Mercoledì 7 aprile, è andato in onda una puntata di Capolavori italiani in cucinache ha avuto per protagonista un piatto che ha da tempo un’immagine legata a rosticcerie e salumeria più che da alta cucina: l’Insalata russa. Eppure la sua storia è piena di verità in contrasto tra loro, tanto che è quasi impossibile isolare una ricetta sostanzialmente valida per tutto e per tutti. Se ne sceglie una versione, italianissima nel nostro caso, piemontese in particolare, a patto di sapere che ne esistono diverse altre al punto che per noi diventa arduo pensare siano anch’esse delle insalate russe.
In un libro recente, Quando un piatto fa storia per Phaidon-Ippocampo, i cui autori non sono per nulla sfiorati dal dubbio, tutt’altro, si celebra esclusivamente un cuoco russo di radici belghe, Lucien Olivier, che dal 1864 – e fino alla sua scomparsa nel 1883, quarantacinquenne – fu lo chef del lussuoso Hermitage a Mosca, ristorante che non sopravvisse alla Rivoluzione sovietica del 1917. Lucien era così innamorato e geloso della sua insalata da averla sempre preparata di persona in una stanza a lui riservata, senza assistenza alcuna e senza lasciarne traccia scritta. Morto lui, finito tutto. Per me un genio (ironico).

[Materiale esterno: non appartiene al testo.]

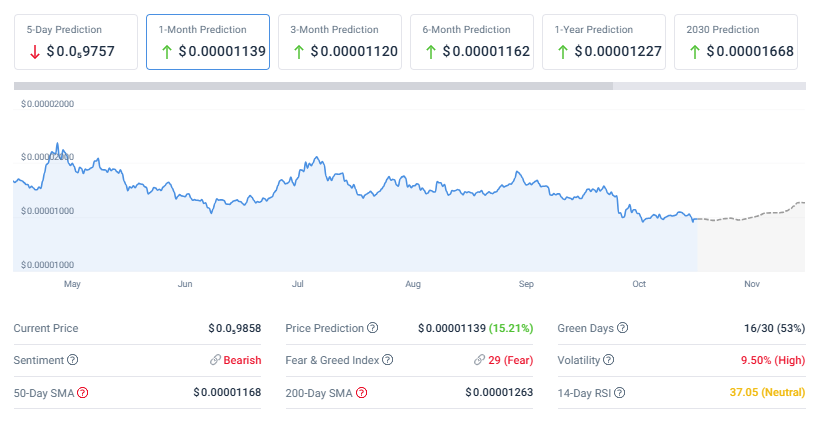The height and width of the screenshot is (426, 822).
Task: Click the help icon next to Sentiment
Action: tap(72, 360)
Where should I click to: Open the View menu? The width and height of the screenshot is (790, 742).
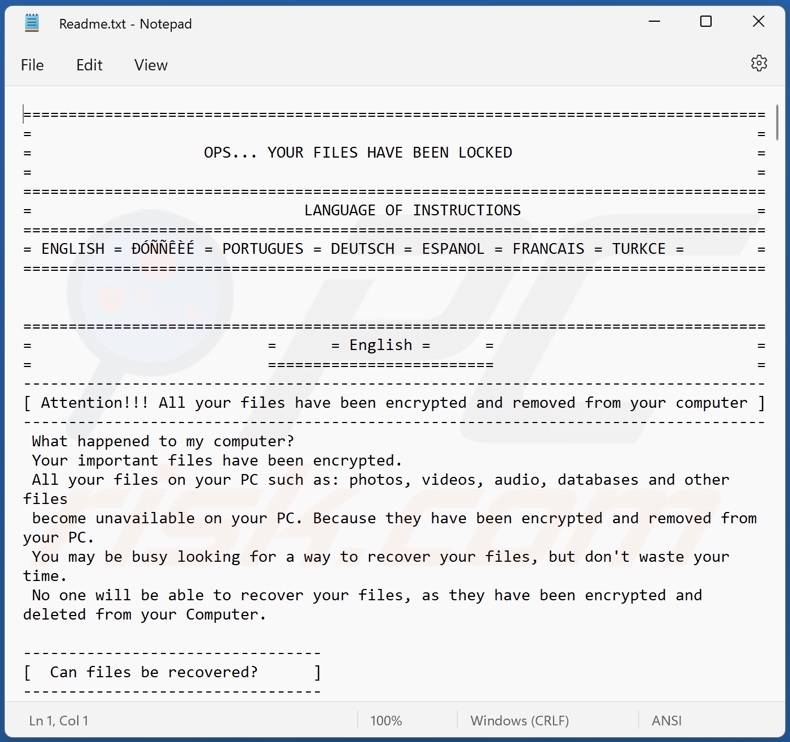click(x=151, y=65)
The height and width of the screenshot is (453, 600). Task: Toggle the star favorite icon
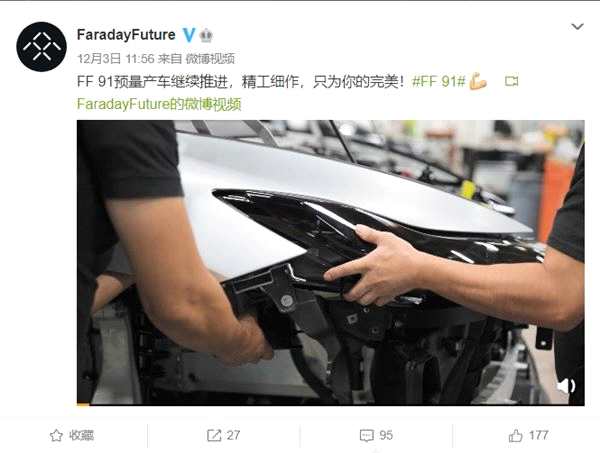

Trascorso ben oltre un secolo, c’è chi ha messo insieme un elenco di ingredienti che, riassunti, suonano come carne fredda, lingua, salsiccia, prosciutto, gamberi di fiume, aragosta, pernice, fagiano, caviale, tartufi, olio e senape provenzali, di tutto e di più, purché fossero prodotti molto costosi. In comune con anni e versioni ben più vicini e in linea con noi, uova sode e patate bollite, sott’aceti e cetrioli, anche le olive.
La voce narrante in Striscia la notizia è stata quella di Matteo Baronetto, piemontese classe 1977, per una ventina d’anni l’ombra di Carlo Cracco tra Langhe e…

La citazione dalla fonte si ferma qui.